Monday, January 16, 2012

When a Deal Seems too Good to be True - Golf on a Budget


My parents are avid, talented golfers who always try to include us. We do join them, but only if they find an inexpensive executive course, so we aren’t breaking the bank and we are not out there for eternity. The other day they found a municipal executive course that cost seven bucks each. Now that was a deal!

The first hole went as expected. Both parents made par. John’s tee shot landed on the green two feet from the flag, and mine was a “worm killer.”

However, on the second hole, John’s ball hooked left over a fence and "pinged" off the roof of a shed. When this happens it's not usually too big of a deal. Everyone gives you a hard time and you play on. That day was no exception until we looked where the ball landed. 


Really looked. 


This backyard (in fact all of the backyards) was separated from the course by a 20 foot high chain link fence. Assorted broken toys, bikes, cast off lawn furniture, car parts, whole cars, and exercise equipment (like the kind you see in prison movies) littered the space. Did I mention the pit bulls?
This particular yard had two. 


TWO!!!


We froze in horror as a heavily tattooed man came out of his house. He stood at the chain linked fence, flexed his muscles and stared. At us. He didn't speak. He didn’t have to. 


Before I go any further, I want to point out that I did not take any pictures. I didn't even think of it. But I have uploaded reasonable facsimiles to give everyone an idea of the setting.


Here is a picture of a scary LA house.
And, here is a picture of a scary killer pit bull.

And, here is a picture of a scary gang member from East LA.

Anyway, John whispered to me,”Do you think I hit "his" shed?”

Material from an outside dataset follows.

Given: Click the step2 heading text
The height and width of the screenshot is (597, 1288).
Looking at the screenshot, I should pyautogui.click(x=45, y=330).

I answered, “No. Don’t be silly. You hit the ball way way past his yard. He’s just going outside for a workout or to play with his dogs. Just the same, why don't you take a mulligan from here? (Free hit)"


Here is what I honestly thought, “Holy Mother of God. That ball did land on his shed. That guy looks mean, gang member mean. And mad. What if this is the hundredth time today that a ball has landed on his shed and he is fed up? What if he sicks those junkyard killer dogs on us? What if he is a gang member and he shoots us? AND WHY ARE WE GOLFING IN EAST LA ANYWAY????”

But sometimes when you are on a fixed budget, you have to suck it up. The man continued to stand at the chain linked fence, flexing his muscles and staring. So, John hit another ball and we played through. Quickly. (That means using PGA rules, not Smith rules.) We were back in the car long before the sun went down!